Todd the big rumor is that the Oppo will be the first DV unit on the market. As rumor has it, Oppo is waiting for certification from Dolby to enable DV

I think the truth is as you have stated DV is probably not a sure thing as rumor have it


Sent from my iPhone using Tapatalk


----------



## Todd Anderson

I've heard most of the rumors... I'm sure there are some out there that I haven't caught that you may have seen...:wink2:

Direct from OPPO's Direct of Product Development: No support for Dolby Vision at this time.

Read into that what you will... one would have to assume they are working on it. The new OPPO players will be using a MediaTek decoder chip, and MediaTek is a Dolby Vision partner... so hopefully that's going to be a score for all of us! If (or when) that happens is completely up in the air at this point.


----------



## Todd Anderson

In other news... it's great that OPPO is official in the fray, so to speak. Glad to have the competition, especially since it's evident that there is differences in quality across the options already on the market.


----------



## Todd Anderson

You can find this by going here: http://www.oppodigital.com/uhd/

(of course HTS will stay on top of coverage, too! ;-)


----------



## Robert Zohn

*Here's John Archer's Wall Street Journal write-up with some things confirming and new information on OPPO's UDP-203.*


----------



## Todd Anderson

Thanks for the link, Robert! These players are looking like world beaters!


----------



## JimShaw

Robert Zohn said:


> Yes, but I do not expect to be posting any information as I'll be signing a non-disclosure (NDA) and it's a Beta unit so my job is to test everything and report to OPPO engineering.
> 
> I'm 100% confident it will handle HDR as well as the best UHD BD player and regarding 10-bit I do not believe any UHD BD player puts out 10-bit.



Robert

You can post your thoughts right here.

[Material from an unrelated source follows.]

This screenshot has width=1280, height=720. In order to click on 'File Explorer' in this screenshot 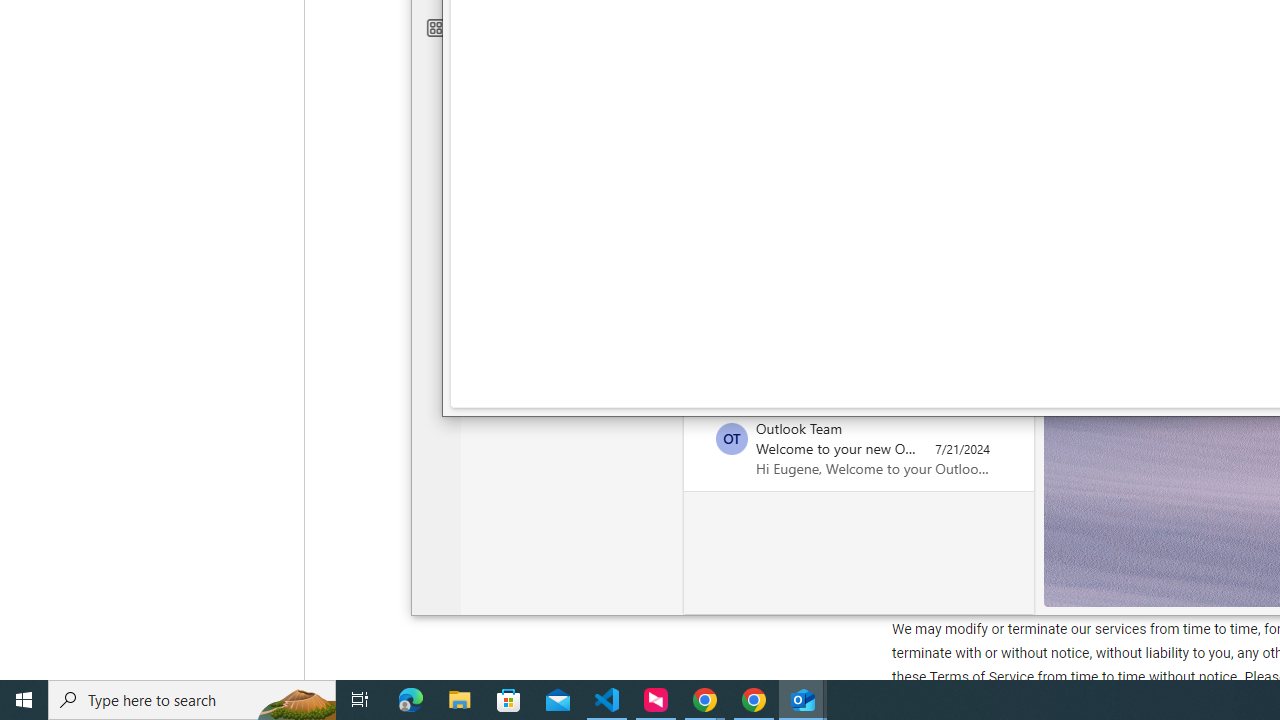, I will do `click(459, 698)`. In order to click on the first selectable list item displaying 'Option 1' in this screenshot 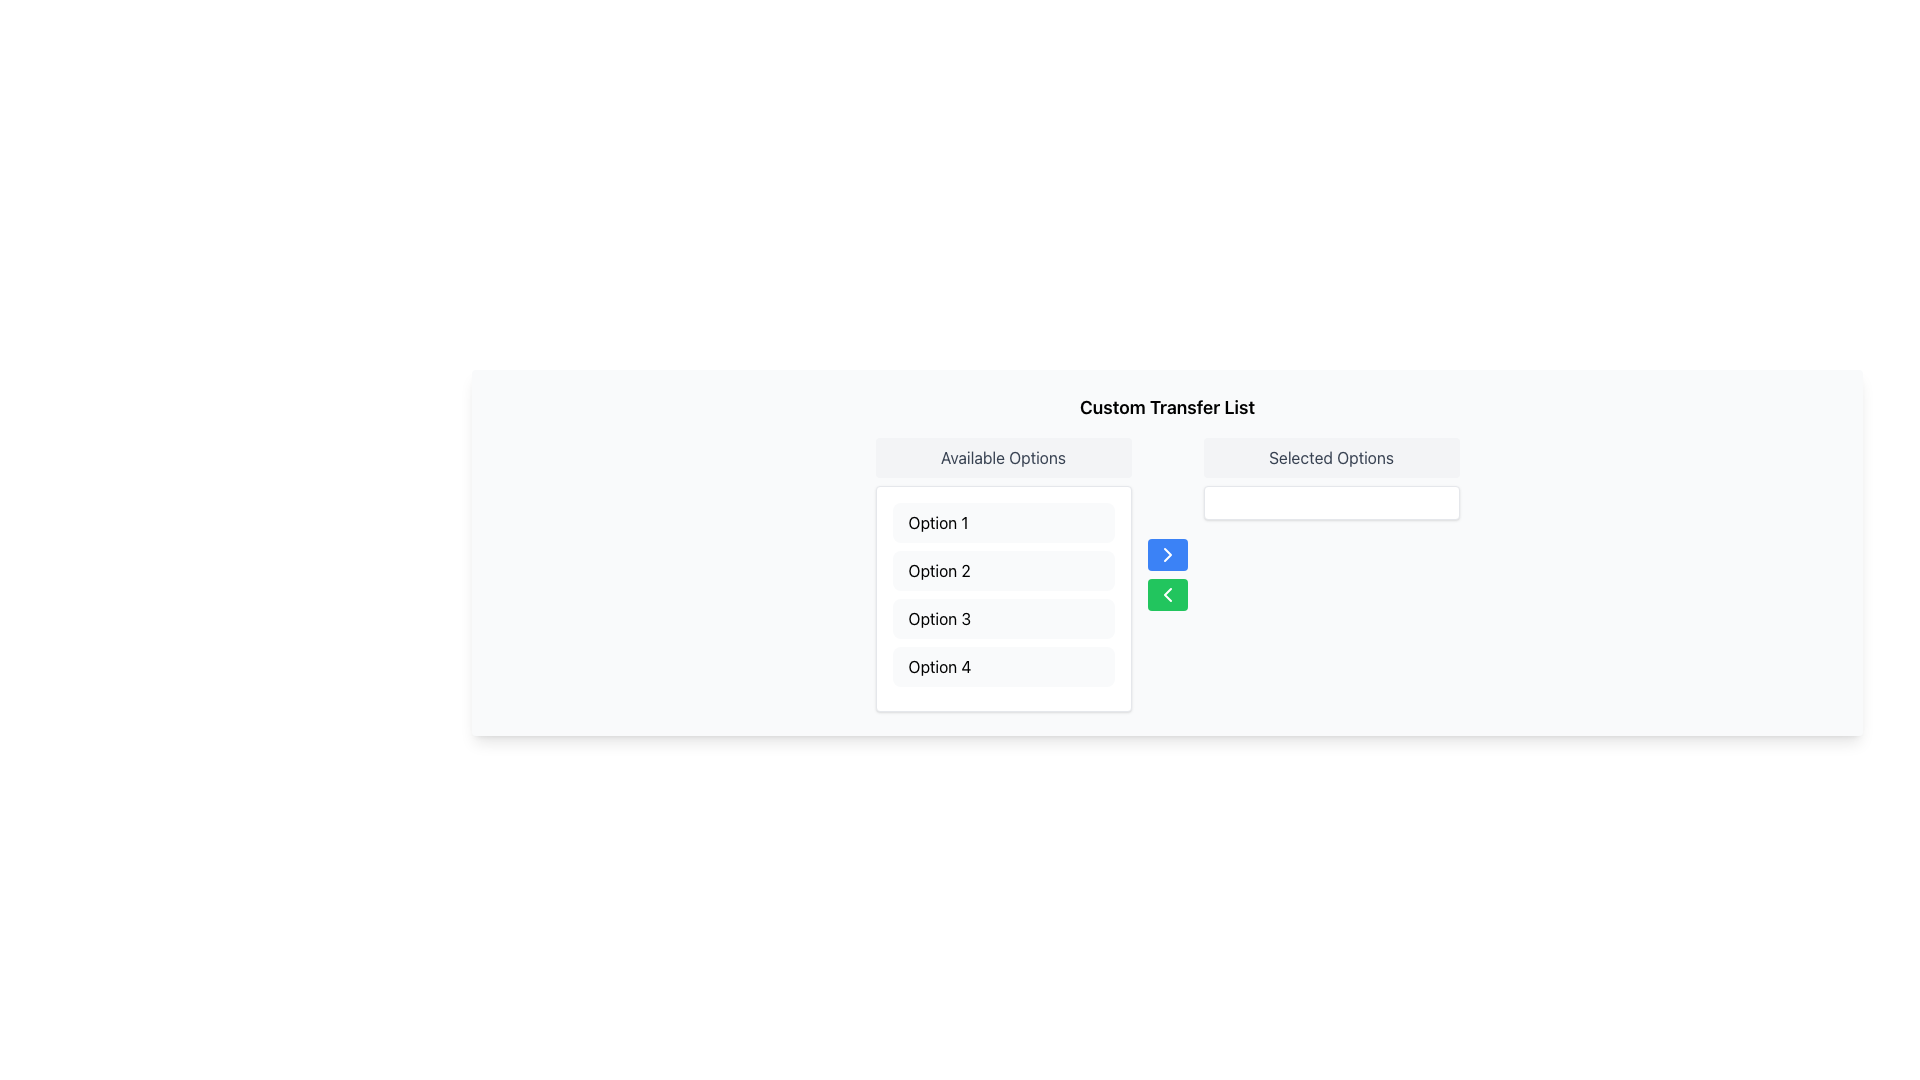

We won't tell a soul :smile:



.


----------



## HatlessChimp

Picked up mine 2 days ago. I LOVE THE STRIP METADATA FUNCTION! What it does is give you the rec2020 colour but not the unrealistic nits in brightness range of HDR. Hard to explain but its great!






Sent from my LG-H990 using Tapatalk


----------



## JimShaw

HatlessChimp said:


> Picked up mine 2 days ago. I LOVE THE STRIP METADATA FUNCTION! What it does is give you the rec2020 colour but not the unrealistic nits in brightness range of HDR. Hard to explain but its great!
> 
> https://youtu.be/F--ffP6Iiig
> 
> Sent from my LG-H990 using Tapatalk



Hey, I resent that. "Men between the ages of 25 to 45 may feel 'movement' when unboxing the Oppo". I am a hell of a lot older than 45 and when I unbox, I know I am going to feel "movement". Maybe Oppo transcends the norm.


----------